Shortly after, a steamer from Glasgow called The Stirling en route to Mumbai made the passage through the canal in under 16 hours.
Since March 23, when a 400-metre-long shipping container called the Ever Given ran aground in the channel, blocking movement, the world has been reminded of the continuing importance of the Suez Canal.
The disaster has also been the opportunity to recall the excitement that greeted the opening of the canal just over 150 years ago – and how it shaped the city of Mumbai.
The Gateway of India
Mumbai, with the most developed harbour on the west coast of the subcontinent, became the preferred destination for ships from Europe and was transformed into the Gateway of India.
An expanding network of railway lines connected the growing metropolis with the rest of the country.
The canal and the establishment of the Indo-European telegraph two years later mean that “India’s products could move much more rapidly into consumption overseas and they could also be bought and sold on the basis of closed spot and forward contracts”, said a report of the Bombay Chamber of Commerce and Industry. “The quicker movement of goods and the rising tempo of east-west trade mean there were valuable openings for the ancillaries of commerce – banking, insurance and shipping.”
As travel between the continents became quicker and much more comfortable, among the spheres of Mumbai life that changed was sex work.
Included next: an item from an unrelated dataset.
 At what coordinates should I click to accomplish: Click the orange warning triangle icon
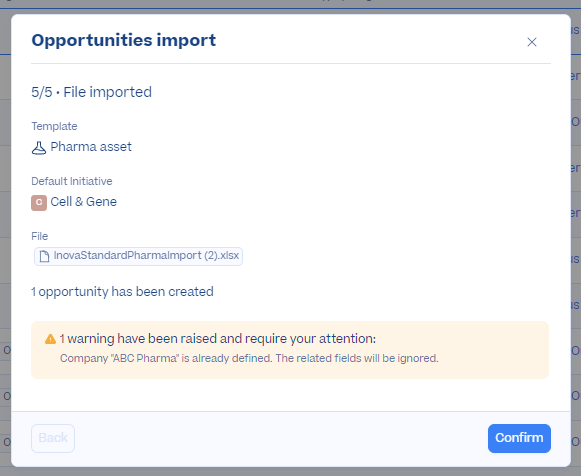point(50,339)
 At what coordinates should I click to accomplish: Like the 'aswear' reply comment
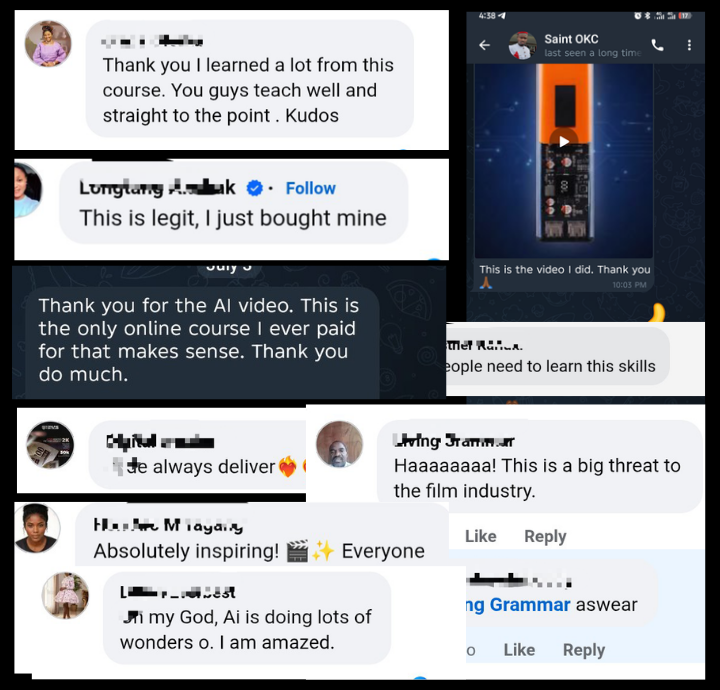click(519, 650)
“Before the opening of the Suez Canal in 1869, the foreign prostitute from eastern Europe was practically unknown in Bombay, and such immorality as existed was confined to women of Eurasian or Indian parentage,” grumbled civil servant SM Edwards in his book The Bombay City Police, published in 1929.
But “once…the large European shipping-companies had established regular steamer-communication with India, and Port Said [in Egypt] had become a port of call and an asylum for the riff-raff of Europe”, India was included in the orbit of the global sex trade, he said.
“The women usually arrive unaccompanied and of their own choice, and they are well over the age of majority before they first set foot on the Bombay bandar,” Edwards wrote. “The ‘mistress’ of the brothel, who is herself a time-expired prostitute and has sometimes paid a heavy sum to her predecessor for the good-will of the house, feeds and houses the women in return for 50 per cent of their daily earnings.”
By the end of the 19th century, Mumbai had the largest number of European sex workers of all Indian cities, writes Ashwini Tambe in her book Codes of Misconduct: Regulating Prostitution in Late Colonial Bombay. “Women as far away as Poland came to work in its brothels,” she noted.
‘Safed gully’
Many of the European women worked in brothels in Tardeo, Grant Road and Byculla, where a section of Shuklaji Street came to be known as “Safed gully” or “white lane”.
“Preserving racial purity and preventing miscegenation became a crucial political project,” Tambe writes.
The existence of European brothels, Tambe noted, was driven by “three distinct imperatives for colonial administrators: providing sexual recreation for British soldiers and sailors, preventing interracial sex and preserving British national prestige”.
She explained, “Although British administrators condoned brothels, they tried to ensure that brothel workers were not British as that could reflect badly on British womanhood.”